Extrait choisi
Matthieu 5.1-16
Chapitre 5
Introduction
Quand j’étais enfant et qu’il fallait aller à l’église le dimanche, je trouvais le temps long parce que je ne comprenais pas ce qui s’y passait. Je me souviens aussi que notre curé était un bon vivant, car mon père disait qu’il aimait bien le Kirsh d’Alsace et peut-être aussi les femmes, car lorsqu’il est parti, les mauvaises langues disaient que c’était à cause de ça qu’il avait été muté ailleurs. Il n’empêche que moi je l’aimais bien Monsieur le curé, parce que quand il venait avec nous à la pêche, il démêlait mes lignes. Alors à l’église, je faisais quand même l’effort d’écouter ses sermons.
C’est dommage que le proverbe Qui aime bien écoute bien n’existe pas. La plupart de ceux qui suivaient Jésus et qui sont restés pour l’entendre donner le Sermon sur la Montagne avaient été l’objet de sa compassion et souvent d’une guérison ; ils aimaient l’homme. Pourtant, les préceptes qu’il a exposés n’étaient pas du genre à chatouiller les oreilles de ses auditeurs. Loin de là, c’était un enseignement musclé à faire hérisser les cheveux sur la tête tellement il était sévère. Le Sermon sur la Montagne peut être découpé en 4 sections distinctes : tout d’abord, il fait le portrait du caractère des sujets du royaume. Puis, il établit leur rapport vis-à-vis de la Loi de Dieu. Ensuite, il décrit leur dépendance envers Dieu. Et enfin, il explique leur relation vis-à-vis d’autrui.
Versets 1-3
Je commence à lire le chapitre 5 de l’Évangile selon Matthieu.
Jésus, voyant ces foules, monta sur une colline. Il s’assit, ses disciples se rassemblèrent autour de lui et il se mit à les enseigner. Il leur dit : Heureux ceux qui se reconnaissent spirituellement pauvres, car le royaume des cieux leur appartient (Matthieu 5.1-3).
À cette époque, la position assise était adoptée par tous ceux qui enseignaient. Dans le passage parallèle, Luc mentionne qu’un grand nombre de disciples était présent, ce que Matthieu ne dit pas. Comme ce dernier s’adressait d’abord aux Juifs, il ne voulait pas offenser ou dénigrer outre mesure le rôle des scribes, les interprètes officiels de la Loi, car eux ne rassemblaient pas grand monde par leur prêche. Ce Sermon débute non par ce que nous devons faire, mais par ce que nous devrions être. C’est comme je l’ai dit, une description des sujets du roi.

Enregistrements fournis
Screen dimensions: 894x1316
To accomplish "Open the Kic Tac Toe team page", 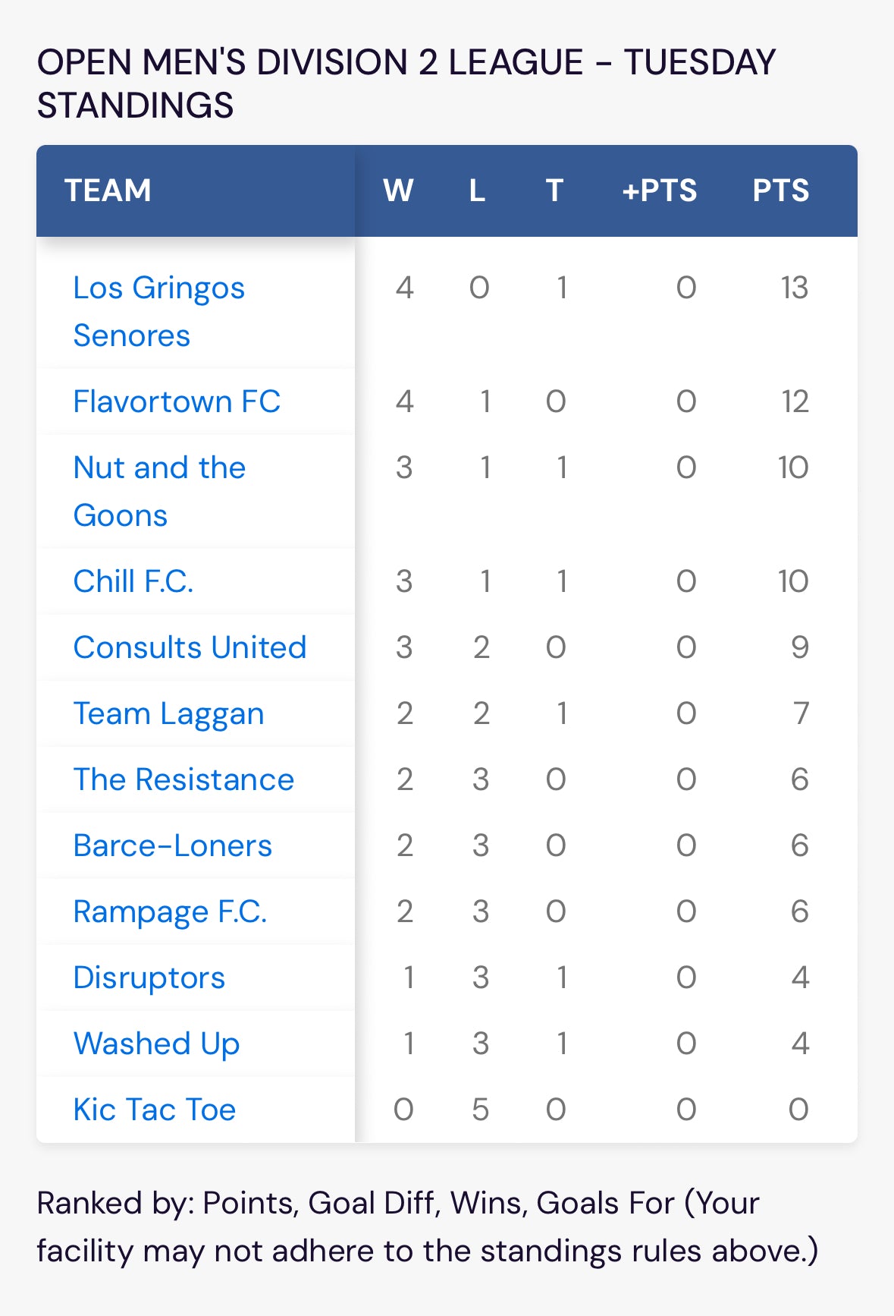I will click(154, 1110).
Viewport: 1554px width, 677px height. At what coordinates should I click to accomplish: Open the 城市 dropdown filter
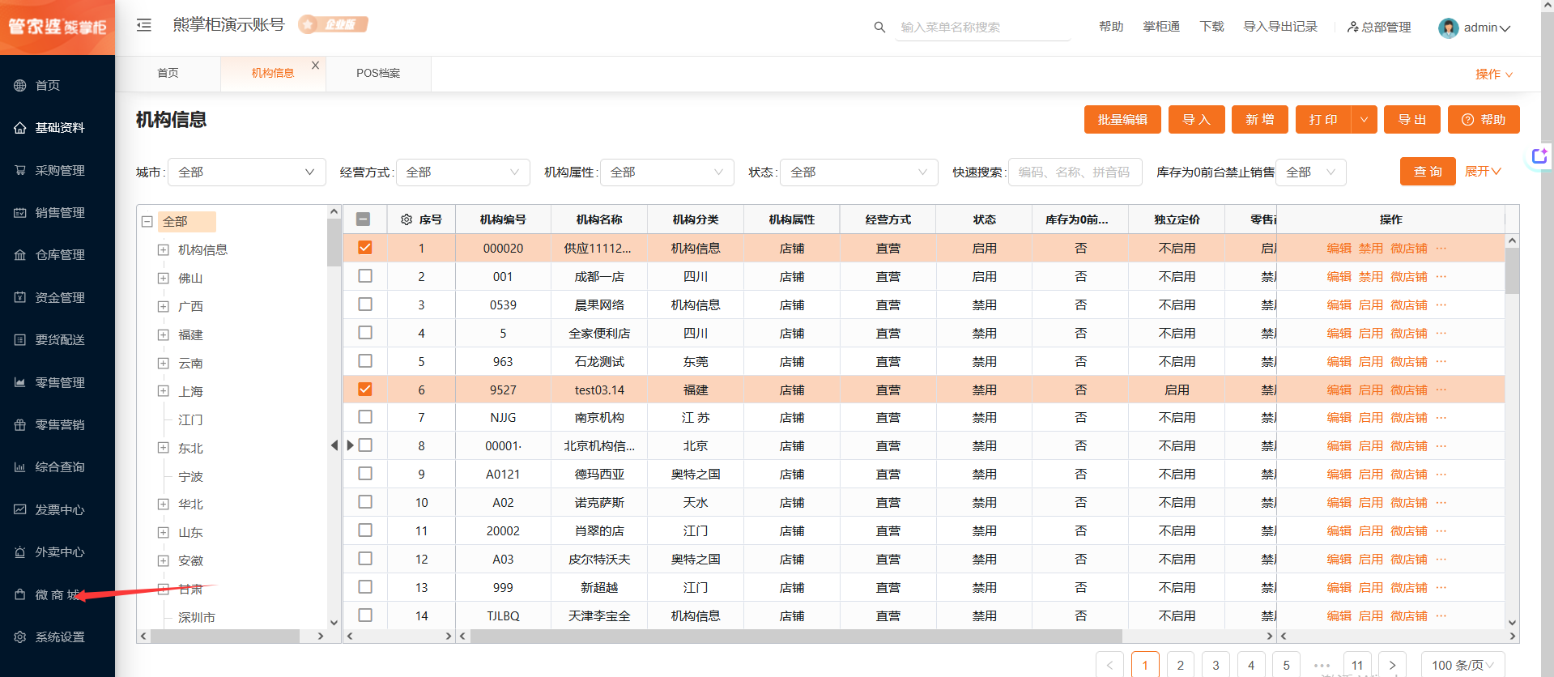pyautogui.click(x=247, y=172)
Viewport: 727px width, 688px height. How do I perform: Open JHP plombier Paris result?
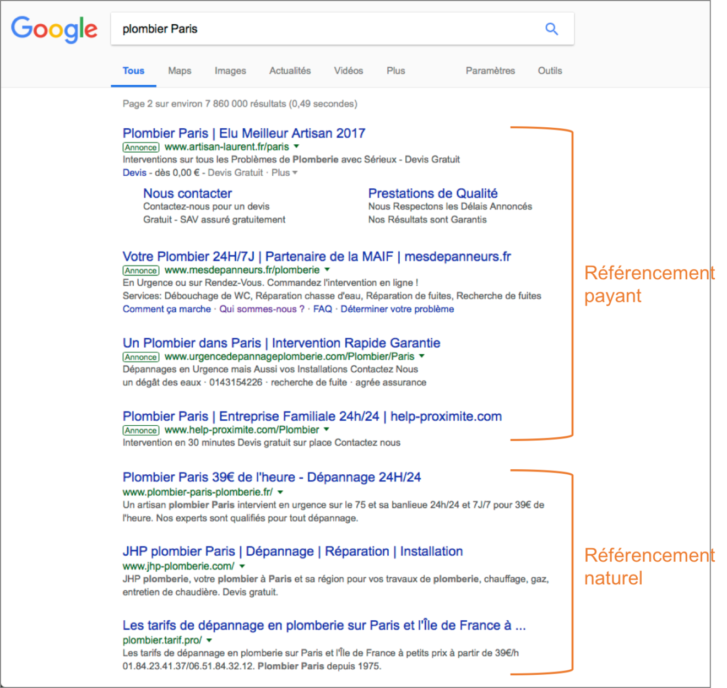(292, 551)
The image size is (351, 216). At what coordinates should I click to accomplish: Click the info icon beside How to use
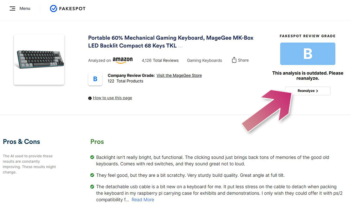[90, 98]
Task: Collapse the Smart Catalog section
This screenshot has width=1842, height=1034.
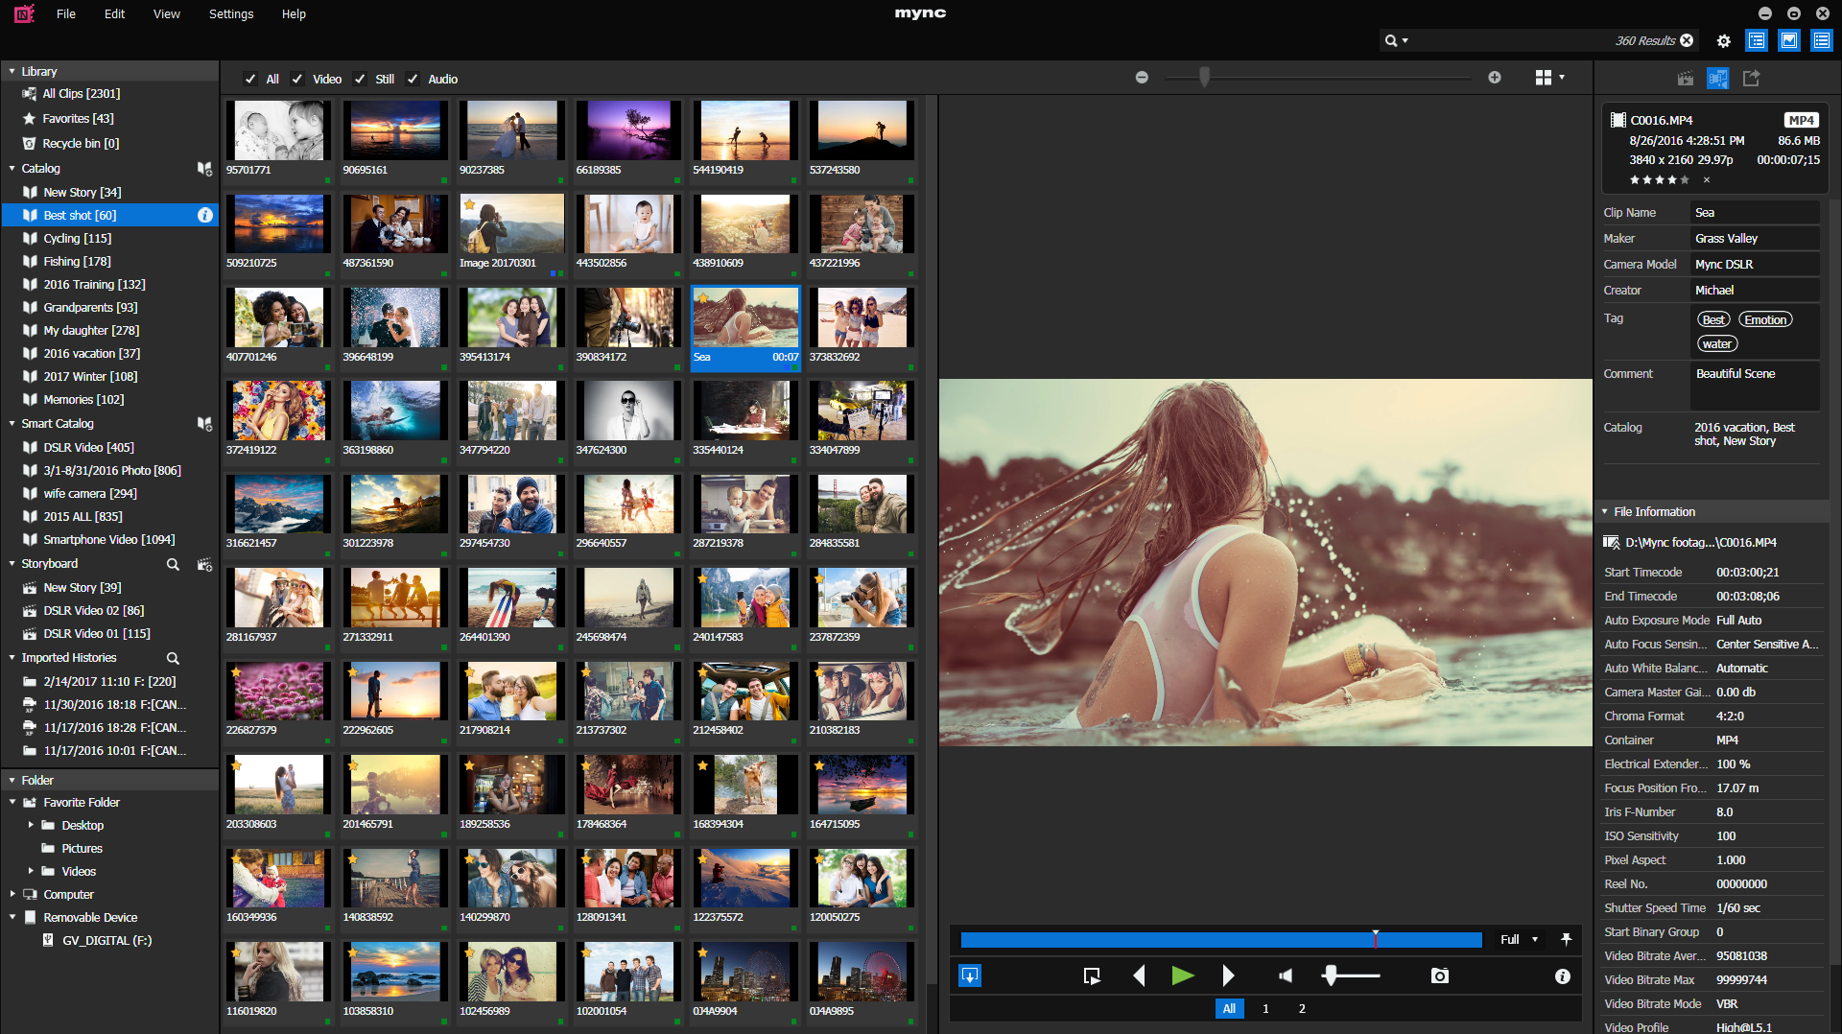Action: coord(12,423)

Liste des consignes
A. Énumérez les sections qui, selon le commentaire sur Matthieu 5, composent le Sermon sur la Montagne.
B. Poursuivez le commentaire sur Matthieu 5 à la suite de sa dernière phrase.

Réponses aux exercices
A.
1. Le portrait du caractère des sujets du royaume.
2. Leur rapport vis-à-vis de la Loi de Dieu.
3. Leur dépendance envers Dieu.
4. Leur relation vis-à-vis d'autrui.

B.
Le terme heureux revient 9 fois au début de l’enseignement de Jésus. Cette formule est fréquente dans l’Ancien Testament, surtout dans les livres des Proverbes et des Psaumes ; ce dernier débute d’ailleurs lui aussi par Heureux l’homme, et décrit la situation de celui qui est approuvé par Dieu et qui en retour reçoit sa bénédiction. Commencer un sermon ainsi suscite de l’intérêt, car qui ne veut pas être heureux ? L’homme est en perpétuelle quête du bonheur, mais rares sont ceux qui sont satisfaits de leur vie. Aussi, sommes-nous constamment assaillis par des publicités offrant de nous distraire en vantant le plaisir suscité par tel ou de tel produit. Dieu qui nous a créés sait exactement de quoi j’ai besoin et ce qui va m’apporter une satisfaction durable, le contentement en somme.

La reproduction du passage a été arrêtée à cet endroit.